**SOURCE DATA**

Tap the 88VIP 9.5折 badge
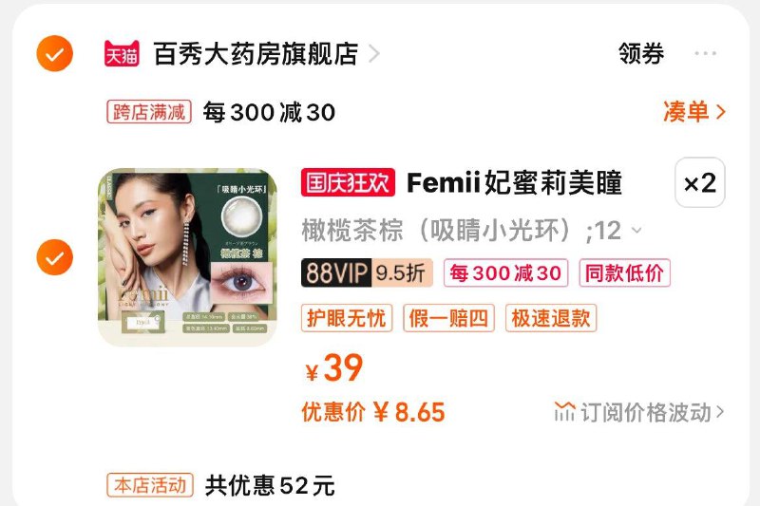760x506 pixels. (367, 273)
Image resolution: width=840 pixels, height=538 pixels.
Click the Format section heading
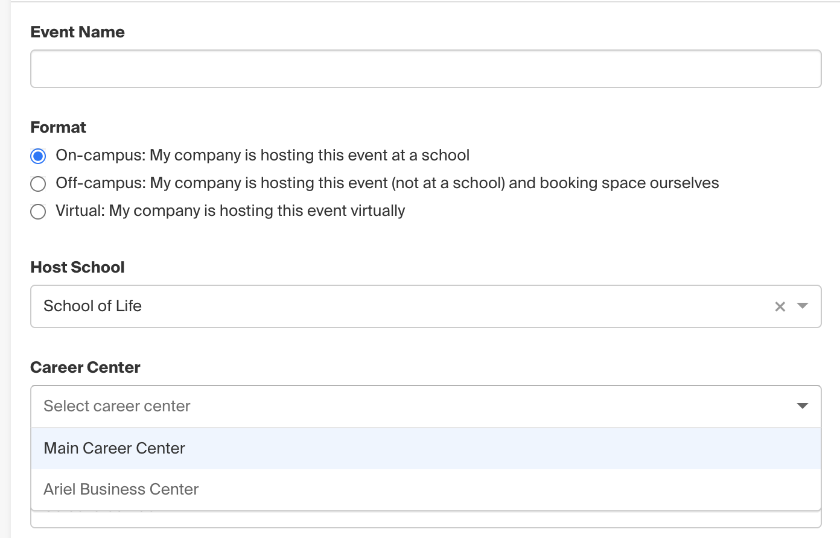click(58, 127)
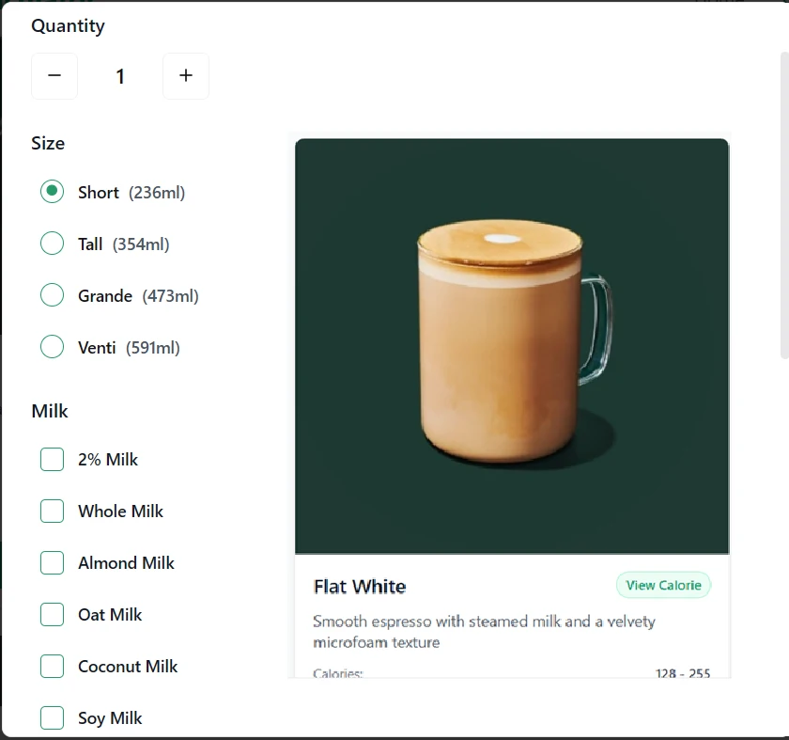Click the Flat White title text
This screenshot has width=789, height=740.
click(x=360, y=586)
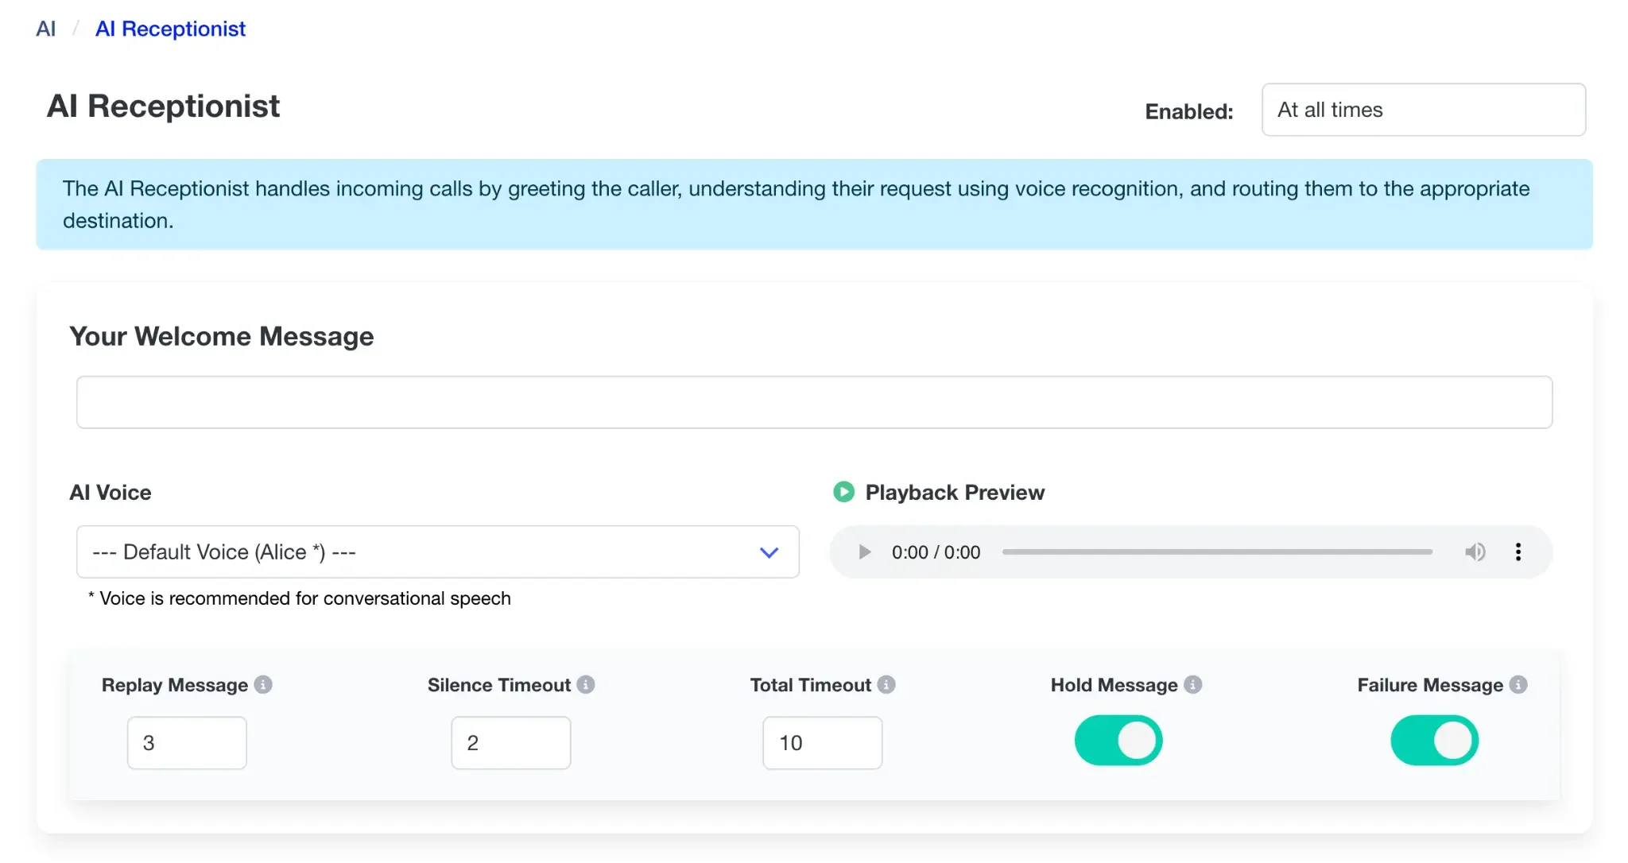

**WHAT TO PRODUCE**
Rewrite everything from the line containing "Image resolution: width=840" down to the end of the records, replacing "section heading" with "panel header" and leaving all else unchanged. Leave the pictures out of your answer.

**SOLVED PROBLEM**
Image resolution: width=840 pixels, height=538 pixels.
Click the Format panel header
click(58, 127)
Click the Flat White title text
This screenshot has width=789, height=740.
click(x=360, y=586)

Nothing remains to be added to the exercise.